_Data lines_
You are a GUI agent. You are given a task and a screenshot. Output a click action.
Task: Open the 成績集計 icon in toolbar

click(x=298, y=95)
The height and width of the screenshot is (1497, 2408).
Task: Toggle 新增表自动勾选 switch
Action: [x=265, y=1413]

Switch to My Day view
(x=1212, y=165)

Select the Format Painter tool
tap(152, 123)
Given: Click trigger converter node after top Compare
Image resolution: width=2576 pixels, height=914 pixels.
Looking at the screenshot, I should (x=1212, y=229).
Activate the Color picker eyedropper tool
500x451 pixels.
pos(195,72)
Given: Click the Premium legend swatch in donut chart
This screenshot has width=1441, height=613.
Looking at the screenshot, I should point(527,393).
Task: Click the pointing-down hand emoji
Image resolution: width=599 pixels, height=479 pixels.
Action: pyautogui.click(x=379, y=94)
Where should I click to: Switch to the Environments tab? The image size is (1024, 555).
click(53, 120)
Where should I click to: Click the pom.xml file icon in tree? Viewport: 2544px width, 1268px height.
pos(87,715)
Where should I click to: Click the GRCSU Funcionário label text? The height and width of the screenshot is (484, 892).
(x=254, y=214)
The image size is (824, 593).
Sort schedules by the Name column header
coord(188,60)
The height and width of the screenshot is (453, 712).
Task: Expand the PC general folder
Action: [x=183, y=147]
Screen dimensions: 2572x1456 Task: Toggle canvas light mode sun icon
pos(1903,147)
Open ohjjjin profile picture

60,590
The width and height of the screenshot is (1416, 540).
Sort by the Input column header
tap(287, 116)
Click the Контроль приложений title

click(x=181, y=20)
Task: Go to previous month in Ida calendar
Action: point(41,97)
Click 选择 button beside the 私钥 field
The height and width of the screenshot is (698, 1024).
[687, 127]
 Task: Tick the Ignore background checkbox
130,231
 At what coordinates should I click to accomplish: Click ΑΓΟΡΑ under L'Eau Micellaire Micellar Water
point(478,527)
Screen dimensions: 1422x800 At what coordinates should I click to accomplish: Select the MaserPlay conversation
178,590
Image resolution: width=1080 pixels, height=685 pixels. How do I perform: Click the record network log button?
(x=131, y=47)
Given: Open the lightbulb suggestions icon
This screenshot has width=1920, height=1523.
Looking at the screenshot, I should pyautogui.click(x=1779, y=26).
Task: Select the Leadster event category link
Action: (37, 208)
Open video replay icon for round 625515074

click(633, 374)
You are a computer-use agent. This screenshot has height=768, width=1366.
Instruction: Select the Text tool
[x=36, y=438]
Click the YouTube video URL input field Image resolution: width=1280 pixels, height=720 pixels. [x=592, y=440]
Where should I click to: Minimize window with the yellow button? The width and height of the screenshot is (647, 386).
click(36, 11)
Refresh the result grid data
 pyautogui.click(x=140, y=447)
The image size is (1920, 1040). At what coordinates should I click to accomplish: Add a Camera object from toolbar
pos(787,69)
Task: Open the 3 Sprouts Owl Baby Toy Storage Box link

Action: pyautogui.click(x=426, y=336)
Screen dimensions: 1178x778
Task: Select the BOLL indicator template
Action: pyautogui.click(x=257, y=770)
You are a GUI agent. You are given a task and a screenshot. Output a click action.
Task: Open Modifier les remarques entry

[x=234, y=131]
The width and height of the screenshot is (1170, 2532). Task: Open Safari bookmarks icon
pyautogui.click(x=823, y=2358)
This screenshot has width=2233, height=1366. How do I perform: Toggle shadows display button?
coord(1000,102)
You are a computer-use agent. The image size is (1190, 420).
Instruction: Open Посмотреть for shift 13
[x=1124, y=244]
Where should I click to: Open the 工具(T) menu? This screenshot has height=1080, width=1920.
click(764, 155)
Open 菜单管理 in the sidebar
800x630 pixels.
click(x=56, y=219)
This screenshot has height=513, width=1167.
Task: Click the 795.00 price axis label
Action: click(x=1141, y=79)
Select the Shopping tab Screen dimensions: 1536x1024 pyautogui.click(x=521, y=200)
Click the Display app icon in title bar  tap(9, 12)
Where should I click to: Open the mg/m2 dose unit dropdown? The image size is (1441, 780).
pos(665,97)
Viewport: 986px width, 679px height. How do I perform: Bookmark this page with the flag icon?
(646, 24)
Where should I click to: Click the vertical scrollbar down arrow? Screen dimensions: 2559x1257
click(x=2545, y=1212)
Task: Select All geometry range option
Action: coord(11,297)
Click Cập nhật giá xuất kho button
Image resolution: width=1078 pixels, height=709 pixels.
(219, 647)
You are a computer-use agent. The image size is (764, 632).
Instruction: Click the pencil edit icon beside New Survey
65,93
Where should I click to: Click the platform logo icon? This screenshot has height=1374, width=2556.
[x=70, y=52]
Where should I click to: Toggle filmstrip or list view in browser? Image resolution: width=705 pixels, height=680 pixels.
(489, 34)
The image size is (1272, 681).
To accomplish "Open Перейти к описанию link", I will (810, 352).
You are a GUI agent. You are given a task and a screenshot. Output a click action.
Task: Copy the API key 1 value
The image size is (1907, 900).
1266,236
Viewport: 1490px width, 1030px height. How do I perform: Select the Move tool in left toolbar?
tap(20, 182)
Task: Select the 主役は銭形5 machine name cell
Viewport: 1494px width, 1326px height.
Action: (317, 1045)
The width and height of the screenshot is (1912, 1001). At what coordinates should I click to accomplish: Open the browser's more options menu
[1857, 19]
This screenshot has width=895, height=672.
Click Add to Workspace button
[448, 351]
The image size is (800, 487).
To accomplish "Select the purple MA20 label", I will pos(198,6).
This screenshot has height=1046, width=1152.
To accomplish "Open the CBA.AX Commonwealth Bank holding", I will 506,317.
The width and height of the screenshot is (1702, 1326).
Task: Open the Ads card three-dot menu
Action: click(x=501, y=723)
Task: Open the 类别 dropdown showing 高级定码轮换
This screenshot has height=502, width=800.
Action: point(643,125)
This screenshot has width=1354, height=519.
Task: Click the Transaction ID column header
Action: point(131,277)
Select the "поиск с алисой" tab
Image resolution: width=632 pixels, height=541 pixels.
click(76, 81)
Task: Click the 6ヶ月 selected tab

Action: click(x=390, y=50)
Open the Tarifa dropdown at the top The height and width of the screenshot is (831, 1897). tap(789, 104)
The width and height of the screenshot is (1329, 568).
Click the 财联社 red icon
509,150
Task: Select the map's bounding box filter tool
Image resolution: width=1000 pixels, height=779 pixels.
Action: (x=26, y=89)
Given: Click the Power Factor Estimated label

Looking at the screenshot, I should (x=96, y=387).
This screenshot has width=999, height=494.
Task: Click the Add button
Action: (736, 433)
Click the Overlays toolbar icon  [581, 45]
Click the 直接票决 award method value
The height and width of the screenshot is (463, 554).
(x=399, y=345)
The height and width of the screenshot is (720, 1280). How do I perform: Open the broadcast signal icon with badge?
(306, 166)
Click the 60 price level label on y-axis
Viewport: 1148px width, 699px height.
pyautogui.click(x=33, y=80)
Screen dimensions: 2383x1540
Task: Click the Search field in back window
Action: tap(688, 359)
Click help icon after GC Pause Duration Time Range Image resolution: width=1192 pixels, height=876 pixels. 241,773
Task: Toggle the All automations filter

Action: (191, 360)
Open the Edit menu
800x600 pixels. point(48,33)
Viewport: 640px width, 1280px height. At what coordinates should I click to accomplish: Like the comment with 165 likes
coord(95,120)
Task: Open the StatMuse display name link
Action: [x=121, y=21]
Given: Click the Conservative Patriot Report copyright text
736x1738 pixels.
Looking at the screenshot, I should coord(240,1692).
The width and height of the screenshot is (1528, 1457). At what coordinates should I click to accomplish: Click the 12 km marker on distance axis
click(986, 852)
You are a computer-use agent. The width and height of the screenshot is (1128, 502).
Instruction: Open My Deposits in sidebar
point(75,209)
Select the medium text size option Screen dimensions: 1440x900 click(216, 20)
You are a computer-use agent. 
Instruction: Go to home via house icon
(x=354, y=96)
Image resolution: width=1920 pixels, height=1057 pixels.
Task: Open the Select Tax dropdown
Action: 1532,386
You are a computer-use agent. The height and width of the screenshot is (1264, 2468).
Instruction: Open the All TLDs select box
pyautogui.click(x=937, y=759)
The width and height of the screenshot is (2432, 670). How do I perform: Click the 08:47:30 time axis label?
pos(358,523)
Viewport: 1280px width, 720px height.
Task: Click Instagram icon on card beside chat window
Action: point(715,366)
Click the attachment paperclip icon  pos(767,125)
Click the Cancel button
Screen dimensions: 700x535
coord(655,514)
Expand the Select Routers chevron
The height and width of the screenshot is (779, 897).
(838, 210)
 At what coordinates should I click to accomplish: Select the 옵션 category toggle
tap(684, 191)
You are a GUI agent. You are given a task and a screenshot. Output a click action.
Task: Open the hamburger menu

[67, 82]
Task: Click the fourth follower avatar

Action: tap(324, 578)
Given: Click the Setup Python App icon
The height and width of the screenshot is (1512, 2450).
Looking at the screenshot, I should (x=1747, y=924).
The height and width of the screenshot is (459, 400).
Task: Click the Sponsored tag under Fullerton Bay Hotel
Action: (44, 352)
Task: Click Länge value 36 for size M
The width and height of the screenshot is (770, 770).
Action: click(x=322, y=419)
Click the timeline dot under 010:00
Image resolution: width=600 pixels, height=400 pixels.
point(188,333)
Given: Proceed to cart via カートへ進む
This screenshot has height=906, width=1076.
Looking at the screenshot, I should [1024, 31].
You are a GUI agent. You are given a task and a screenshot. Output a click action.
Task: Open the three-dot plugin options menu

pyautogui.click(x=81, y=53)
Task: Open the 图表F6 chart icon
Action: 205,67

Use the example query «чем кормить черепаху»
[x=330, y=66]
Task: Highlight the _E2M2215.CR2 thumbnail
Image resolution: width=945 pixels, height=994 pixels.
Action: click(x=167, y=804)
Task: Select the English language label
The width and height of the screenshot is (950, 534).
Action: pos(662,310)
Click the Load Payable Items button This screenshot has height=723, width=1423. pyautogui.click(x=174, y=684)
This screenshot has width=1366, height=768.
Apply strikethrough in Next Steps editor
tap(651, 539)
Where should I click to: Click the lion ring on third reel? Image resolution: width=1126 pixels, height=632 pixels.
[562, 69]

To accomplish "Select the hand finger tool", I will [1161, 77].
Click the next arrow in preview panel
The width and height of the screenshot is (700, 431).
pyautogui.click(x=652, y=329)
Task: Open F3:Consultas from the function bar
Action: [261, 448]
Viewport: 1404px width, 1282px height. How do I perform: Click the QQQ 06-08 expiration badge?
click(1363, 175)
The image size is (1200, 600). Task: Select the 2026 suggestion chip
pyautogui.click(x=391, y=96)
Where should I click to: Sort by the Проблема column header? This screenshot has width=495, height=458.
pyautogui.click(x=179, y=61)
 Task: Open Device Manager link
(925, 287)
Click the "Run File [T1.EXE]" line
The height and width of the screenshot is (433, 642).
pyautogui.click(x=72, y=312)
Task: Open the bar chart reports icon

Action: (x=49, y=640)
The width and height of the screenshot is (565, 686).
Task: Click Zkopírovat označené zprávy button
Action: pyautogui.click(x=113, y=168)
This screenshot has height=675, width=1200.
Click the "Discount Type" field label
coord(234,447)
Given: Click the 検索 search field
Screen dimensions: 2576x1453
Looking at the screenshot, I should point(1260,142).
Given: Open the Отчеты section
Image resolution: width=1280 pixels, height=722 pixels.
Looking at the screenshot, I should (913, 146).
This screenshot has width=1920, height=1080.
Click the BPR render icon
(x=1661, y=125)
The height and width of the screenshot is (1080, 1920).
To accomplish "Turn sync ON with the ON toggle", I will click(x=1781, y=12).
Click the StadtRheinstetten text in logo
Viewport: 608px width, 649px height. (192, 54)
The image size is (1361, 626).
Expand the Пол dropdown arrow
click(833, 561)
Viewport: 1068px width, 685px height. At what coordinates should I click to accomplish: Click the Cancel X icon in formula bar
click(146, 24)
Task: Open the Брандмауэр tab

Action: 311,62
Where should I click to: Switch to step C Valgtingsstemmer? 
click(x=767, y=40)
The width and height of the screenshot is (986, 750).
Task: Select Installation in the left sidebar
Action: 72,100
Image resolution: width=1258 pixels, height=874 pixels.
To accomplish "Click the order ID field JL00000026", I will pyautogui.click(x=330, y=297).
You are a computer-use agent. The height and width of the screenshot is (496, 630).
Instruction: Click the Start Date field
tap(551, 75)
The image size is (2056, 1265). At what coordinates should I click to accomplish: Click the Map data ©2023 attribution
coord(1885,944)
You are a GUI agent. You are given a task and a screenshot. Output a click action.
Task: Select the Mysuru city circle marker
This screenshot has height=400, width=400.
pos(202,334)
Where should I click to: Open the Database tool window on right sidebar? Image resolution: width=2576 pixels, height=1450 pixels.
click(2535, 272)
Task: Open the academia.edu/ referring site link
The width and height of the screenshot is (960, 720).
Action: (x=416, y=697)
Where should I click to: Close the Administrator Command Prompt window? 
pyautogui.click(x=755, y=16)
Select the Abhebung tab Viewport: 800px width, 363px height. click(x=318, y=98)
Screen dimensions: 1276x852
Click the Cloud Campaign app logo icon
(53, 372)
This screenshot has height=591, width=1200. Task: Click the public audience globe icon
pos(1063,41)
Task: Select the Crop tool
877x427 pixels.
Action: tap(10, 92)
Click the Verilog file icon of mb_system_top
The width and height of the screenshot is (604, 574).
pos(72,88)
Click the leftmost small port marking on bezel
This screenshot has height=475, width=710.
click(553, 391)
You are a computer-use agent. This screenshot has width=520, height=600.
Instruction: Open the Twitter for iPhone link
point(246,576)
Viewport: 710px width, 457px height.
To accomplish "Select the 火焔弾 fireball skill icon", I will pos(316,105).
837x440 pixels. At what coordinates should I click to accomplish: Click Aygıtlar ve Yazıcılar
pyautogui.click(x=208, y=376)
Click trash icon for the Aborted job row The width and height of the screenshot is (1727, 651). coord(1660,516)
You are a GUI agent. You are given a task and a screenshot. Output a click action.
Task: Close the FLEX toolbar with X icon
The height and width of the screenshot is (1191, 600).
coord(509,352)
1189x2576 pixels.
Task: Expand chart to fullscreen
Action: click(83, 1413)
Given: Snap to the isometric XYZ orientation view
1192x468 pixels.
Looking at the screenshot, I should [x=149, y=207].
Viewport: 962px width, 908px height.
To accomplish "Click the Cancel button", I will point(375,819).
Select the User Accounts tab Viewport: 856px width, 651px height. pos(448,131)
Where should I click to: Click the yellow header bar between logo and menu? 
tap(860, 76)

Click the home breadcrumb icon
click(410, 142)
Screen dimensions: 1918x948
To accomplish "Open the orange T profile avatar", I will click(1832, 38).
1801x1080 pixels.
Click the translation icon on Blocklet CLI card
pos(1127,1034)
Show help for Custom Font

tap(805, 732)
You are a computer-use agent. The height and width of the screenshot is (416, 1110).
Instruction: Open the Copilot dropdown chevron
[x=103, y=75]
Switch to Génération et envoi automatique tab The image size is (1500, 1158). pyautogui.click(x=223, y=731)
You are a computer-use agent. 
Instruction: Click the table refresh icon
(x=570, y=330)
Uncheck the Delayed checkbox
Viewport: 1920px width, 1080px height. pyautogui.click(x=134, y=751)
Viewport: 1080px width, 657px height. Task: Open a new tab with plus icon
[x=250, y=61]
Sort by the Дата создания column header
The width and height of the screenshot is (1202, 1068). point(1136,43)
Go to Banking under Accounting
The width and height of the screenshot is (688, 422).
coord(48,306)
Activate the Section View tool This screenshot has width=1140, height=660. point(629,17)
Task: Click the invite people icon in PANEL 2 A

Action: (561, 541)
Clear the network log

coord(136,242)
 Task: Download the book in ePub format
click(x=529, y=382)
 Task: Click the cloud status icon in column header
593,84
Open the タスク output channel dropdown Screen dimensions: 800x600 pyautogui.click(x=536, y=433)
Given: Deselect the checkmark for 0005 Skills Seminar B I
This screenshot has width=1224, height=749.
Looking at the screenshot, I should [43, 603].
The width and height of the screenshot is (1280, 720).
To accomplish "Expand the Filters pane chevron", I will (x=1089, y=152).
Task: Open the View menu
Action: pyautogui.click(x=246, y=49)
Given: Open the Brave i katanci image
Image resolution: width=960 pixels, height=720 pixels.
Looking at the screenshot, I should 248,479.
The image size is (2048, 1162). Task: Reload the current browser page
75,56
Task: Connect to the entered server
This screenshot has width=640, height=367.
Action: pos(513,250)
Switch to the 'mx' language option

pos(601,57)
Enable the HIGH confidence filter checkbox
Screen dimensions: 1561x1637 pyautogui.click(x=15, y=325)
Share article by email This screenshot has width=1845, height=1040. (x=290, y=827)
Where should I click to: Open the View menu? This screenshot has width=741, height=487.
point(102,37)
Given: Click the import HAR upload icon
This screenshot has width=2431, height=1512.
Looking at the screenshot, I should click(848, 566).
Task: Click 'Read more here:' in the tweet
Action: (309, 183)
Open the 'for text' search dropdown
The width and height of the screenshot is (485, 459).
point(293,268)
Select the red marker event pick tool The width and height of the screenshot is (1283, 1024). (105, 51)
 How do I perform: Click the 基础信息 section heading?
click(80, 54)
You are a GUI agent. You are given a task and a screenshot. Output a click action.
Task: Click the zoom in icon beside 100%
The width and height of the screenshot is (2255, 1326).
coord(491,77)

_Task objective_
Please retype the stretch of records from the start through the line containing "tap(152, 123)", keeping every line exactly as it stands.

_Answer to this exercise_
You are a GUI agent. You are given a task and a screenshot. Output a click action.
Task: Open the 成績集計 icon in toolbar

click(x=298, y=95)
The height and width of the screenshot is (1497, 2408).
Task: Toggle 新增表自动勾选 switch
Action: [x=265, y=1413]

Switch to My Day view
(x=1212, y=165)

Select the Format Painter tool
tap(152, 123)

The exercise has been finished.